Etude systématique des réactions de diffusion des neutrons sur les matériaux de structure d'intérêt pour les applications électronucléaires

Les réactions de diffusion élastique et inélastique sur les matériaux de structure ont un impact non négligeable sur la simulation du transport des neutrons dans ces matériaux. Les données nucléaires des matériaux de structure d’intérêt pour les réacteurs nucléaires et les études de criticité doivent être connues avec une bonne précision sur un large domaine en énergie du neutron incident, allant de quelques dizaines de meV à plusieurs MeV. Or, la méconnaissance de ces réactions empêche d’atteindre la précision souhaitée. Cette proposition de thèse vise à mener une étude systématique des réactions de diffusion au-delà du domaine des résonances résolues jusqu’à 5 MeV, domaine dans lequel ni le formalisme de la Matrice-R ni le modèle statistique Hauser-Feshbach ne sont applicables pour les matériaux de structure.
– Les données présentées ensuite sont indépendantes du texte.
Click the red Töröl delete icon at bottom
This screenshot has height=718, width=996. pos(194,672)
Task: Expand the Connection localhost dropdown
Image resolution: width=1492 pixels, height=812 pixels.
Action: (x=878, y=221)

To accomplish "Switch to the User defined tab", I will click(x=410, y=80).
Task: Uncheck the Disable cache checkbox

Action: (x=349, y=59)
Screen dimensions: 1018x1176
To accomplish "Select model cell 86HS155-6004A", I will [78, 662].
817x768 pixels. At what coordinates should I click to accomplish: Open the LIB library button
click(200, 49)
L’absence de modèle nucléaire utilisable nécessite la mise en place d’un nouveau formalisme alimenté par des mesures à haute résolution des distributions angulaires associées aux réactions de diffusion. Ce travail portera plus précisément sur des mesures déjà réalisées (sodium [1], fer [2]) et sera étendu à d’autres éléments étudiés dans le cadre du projet international INDEN de l’AIEA, tels que le cuivre, chrome et nickel. Pour cela, La base de données expérimentales disponible sera complétée dans le cadre de cette thèse par de nouvelles mesures sur les isotopes du cuivre (Cu63 et Cu65). Les mesures seront réalisées au JRC Geel avec le multi-détecteur ELISA. Concernant le cuivre, les benchmarks intégraux de la base de criticité ICSBEP ont révélés plusieurs lacunes dans les bibliothèques JEFF de données nucléaires évaluées qui questionnent indirectement la connaissance des données nucléaires de l’U235. Par exemple, les benchmarks ZEUS, utilisés pour étudier la section efficace de capture de l’U235 dans le domaine en énergie des neutrons rapides, sont très sensibles aux données nucléaires du réflecteur en cuivre. Ce type de benchmark permettra de quantifier l’impact du nouveau formalisme d’évaluation des données nucléaires des matériaux de structure.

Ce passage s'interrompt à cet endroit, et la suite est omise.